I was (and of course still am) a huge Peanuts fan. So I naturally devoured those first.
When I ran out of Peanuts, I turned on the Garfields and the Mad Magazine collections and so on, eventually getting to the older Hi & Lois and Katzenjammer Kids compilations and stuff like that. In fact, I think they even had a Fabulous Furry Freak Brothers book in there but I could be misrembering that.
So eventually the well runs dry. Except for the Doonesbury books. This was 1979, so there was about a decade’s worth of Doonesbury compilations there, and I had tried one before but didn’t find it all that funny. But whatever, this is what was left and I’ll be damned if I’m going to have to read … you know … books.
So now I’m left with these Doonesburys.
I remembered seeing Zonker on one of the Reading is Cool style posters the library had up, so he was my way ‘in’ as it were. A spaced-out hippie was something that I could understand.
I started working my way through the first book, which wasn’t easy – but after awhile the political references started kind of reinforcing each other, and I was too precocious to give up and let this stuff beat me. It had been around for a decade. That means it’s ‘get’ able and if it is then I’m going to hang with it till I get it.
Eventually I start looking up the political names and events referenced. Im asking my mom who “Agnew” is over breakfast, etc.
I’m not even in the first grade yet and Im already feeling like I have a bit of a grasp on the ‘feel’ of the late 60s.

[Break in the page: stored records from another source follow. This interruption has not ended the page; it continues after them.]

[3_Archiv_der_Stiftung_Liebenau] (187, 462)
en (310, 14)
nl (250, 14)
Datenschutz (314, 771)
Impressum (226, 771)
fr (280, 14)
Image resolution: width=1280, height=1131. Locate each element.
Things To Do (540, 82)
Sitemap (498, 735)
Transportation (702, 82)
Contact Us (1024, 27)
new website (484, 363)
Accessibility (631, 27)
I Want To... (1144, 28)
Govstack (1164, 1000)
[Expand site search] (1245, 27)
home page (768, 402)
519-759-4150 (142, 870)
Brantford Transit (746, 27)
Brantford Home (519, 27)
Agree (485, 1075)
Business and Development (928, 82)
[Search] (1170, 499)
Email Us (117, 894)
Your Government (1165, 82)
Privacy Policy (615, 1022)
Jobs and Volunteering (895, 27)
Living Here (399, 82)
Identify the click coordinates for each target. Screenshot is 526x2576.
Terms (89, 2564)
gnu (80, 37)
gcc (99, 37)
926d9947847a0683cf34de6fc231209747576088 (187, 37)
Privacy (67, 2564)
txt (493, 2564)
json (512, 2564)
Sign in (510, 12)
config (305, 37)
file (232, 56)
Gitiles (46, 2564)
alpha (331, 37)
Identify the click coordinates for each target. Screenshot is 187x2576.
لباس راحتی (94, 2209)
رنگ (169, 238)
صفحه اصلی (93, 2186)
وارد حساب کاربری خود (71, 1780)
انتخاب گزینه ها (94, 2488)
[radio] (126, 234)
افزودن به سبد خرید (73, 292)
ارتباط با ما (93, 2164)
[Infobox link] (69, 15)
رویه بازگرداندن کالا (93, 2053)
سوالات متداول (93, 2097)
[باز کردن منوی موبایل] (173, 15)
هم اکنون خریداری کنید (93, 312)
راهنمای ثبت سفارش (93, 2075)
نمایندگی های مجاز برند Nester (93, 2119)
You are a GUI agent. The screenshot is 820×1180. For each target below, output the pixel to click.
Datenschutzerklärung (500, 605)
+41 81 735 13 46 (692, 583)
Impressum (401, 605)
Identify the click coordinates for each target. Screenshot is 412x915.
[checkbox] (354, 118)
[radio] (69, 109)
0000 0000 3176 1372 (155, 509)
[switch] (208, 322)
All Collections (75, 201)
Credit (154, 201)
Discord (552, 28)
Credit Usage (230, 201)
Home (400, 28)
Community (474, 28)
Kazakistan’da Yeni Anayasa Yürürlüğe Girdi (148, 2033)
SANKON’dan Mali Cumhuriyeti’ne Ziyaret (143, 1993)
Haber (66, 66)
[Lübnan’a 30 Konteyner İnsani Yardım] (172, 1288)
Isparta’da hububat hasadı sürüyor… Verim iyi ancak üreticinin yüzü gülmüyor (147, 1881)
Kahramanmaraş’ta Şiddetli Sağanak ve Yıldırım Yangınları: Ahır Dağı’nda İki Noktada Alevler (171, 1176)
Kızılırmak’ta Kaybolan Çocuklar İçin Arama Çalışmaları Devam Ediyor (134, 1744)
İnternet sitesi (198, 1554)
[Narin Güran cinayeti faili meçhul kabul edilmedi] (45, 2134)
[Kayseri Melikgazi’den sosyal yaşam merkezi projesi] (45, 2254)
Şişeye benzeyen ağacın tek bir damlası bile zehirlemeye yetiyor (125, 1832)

I stuck with it and went through all the books, eventually re-reading them later which both reinforced what I was getting out of them since I knew more stuff now and also realizing there were whole layers of jokes that I could tell were jokes but never really really understood on first reading.
So anyway,
for teaching my 5 year old self far more about politics than I would ever have expected to learn, for giving me perspective into an era other than my own (which is an important lesson in itself – regardless of the era), and for ingraining in me the lesson that I still use to this day that just because you may not find something interesting at first doesn’t mean there aren’t other back doors into the material, for all of that I owe Doonesbury a massive debt.
I would literally be a different person without that.